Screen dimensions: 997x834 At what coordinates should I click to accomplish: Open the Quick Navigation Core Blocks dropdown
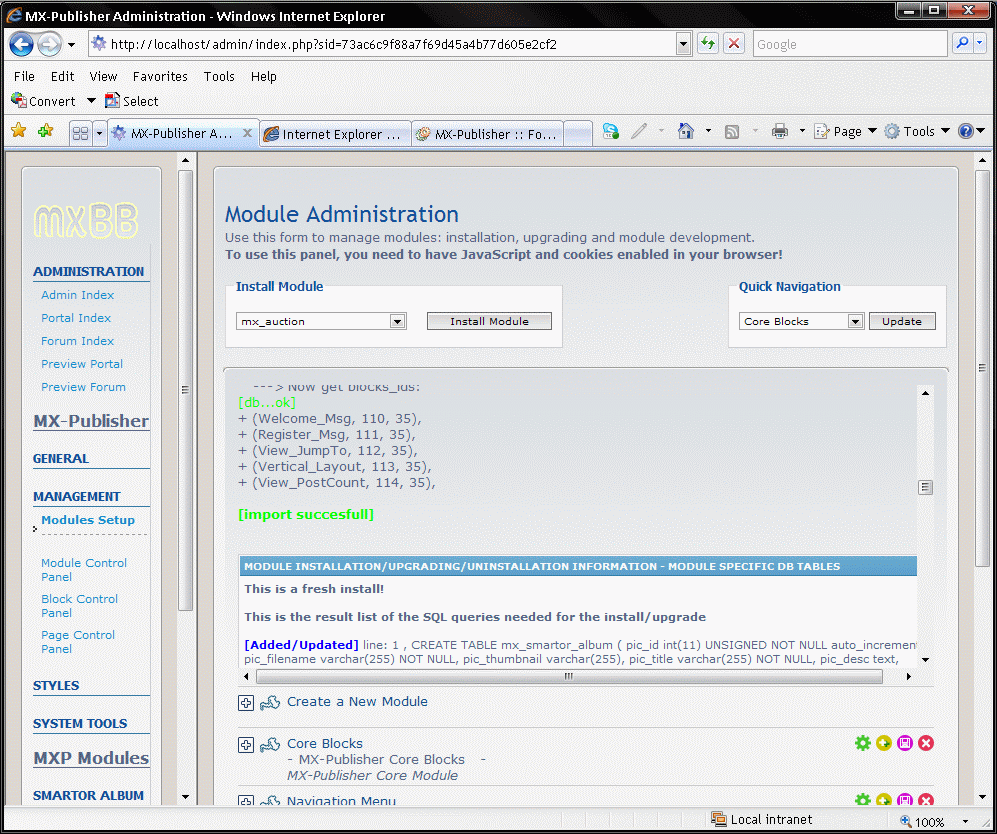(855, 322)
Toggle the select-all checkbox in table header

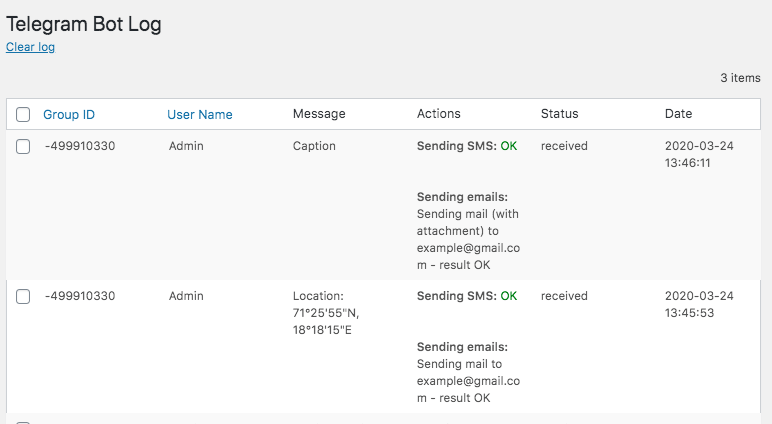23,115
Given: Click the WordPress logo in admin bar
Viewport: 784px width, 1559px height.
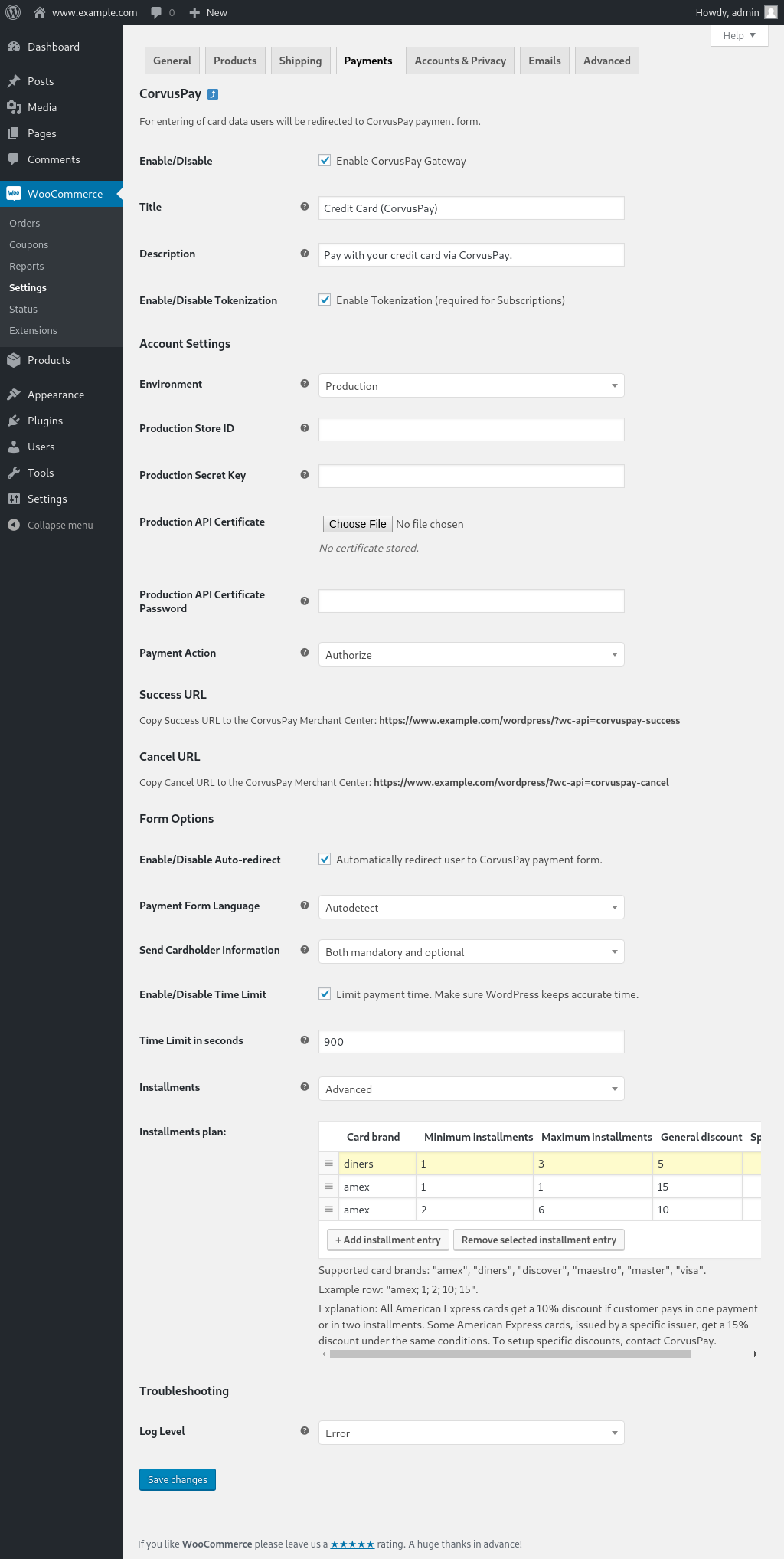Looking at the screenshot, I should (13, 12).
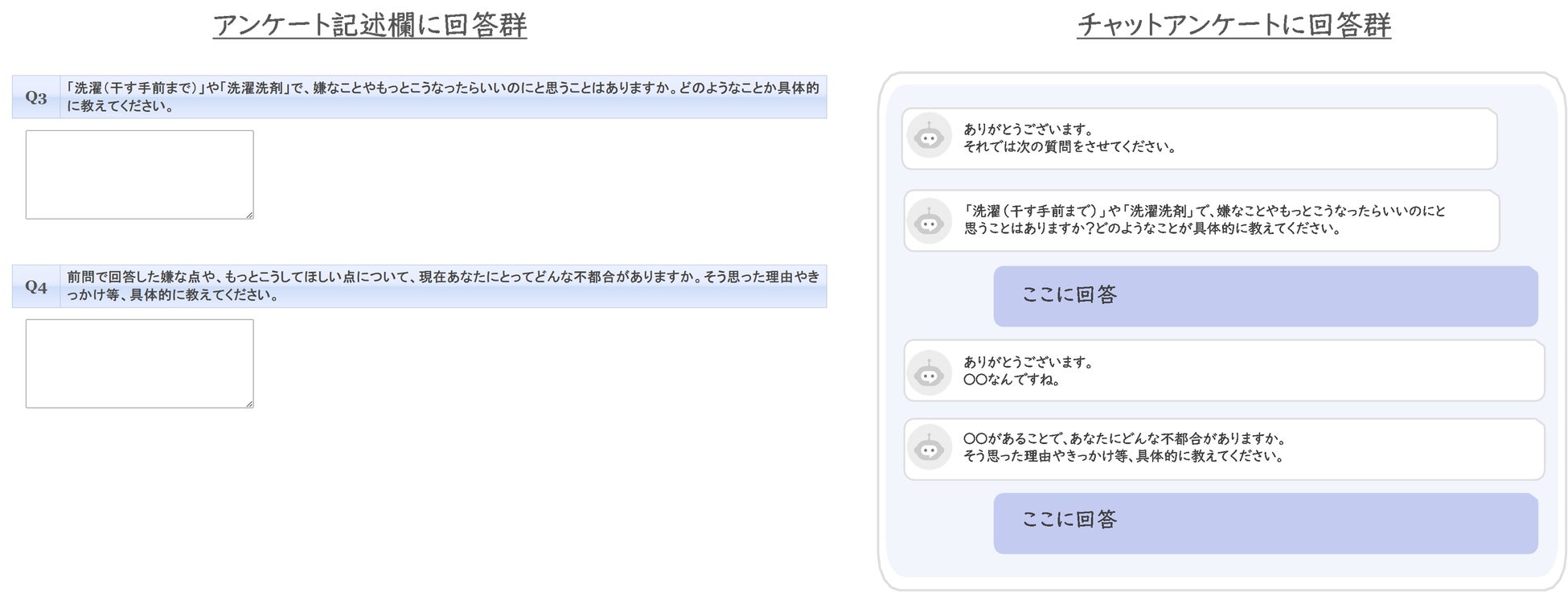Click inside the Q3 answer text area

[139, 175]
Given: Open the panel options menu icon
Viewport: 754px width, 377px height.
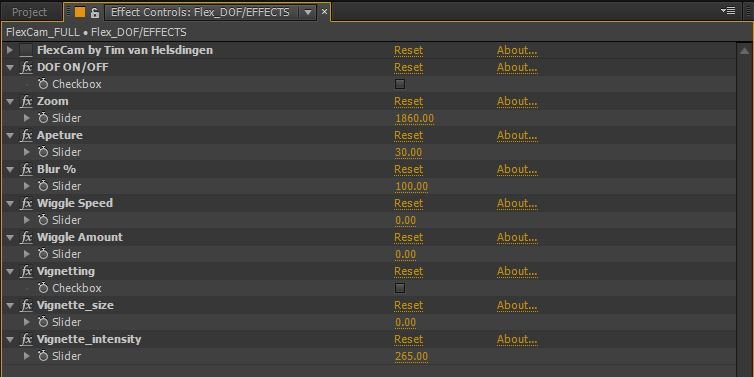Looking at the screenshot, I should click(x=728, y=11).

→ **What to work on**
Word for word, retype the lines from the one with "Given: Open the panel options menu icon" through the final line of the data, both included. No pictures belong in the copy.

→ **Result of this task**
Given: Open the panel options menu icon
Viewport: 754px width, 377px height.
Looking at the screenshot, I should click(x=728, y=11).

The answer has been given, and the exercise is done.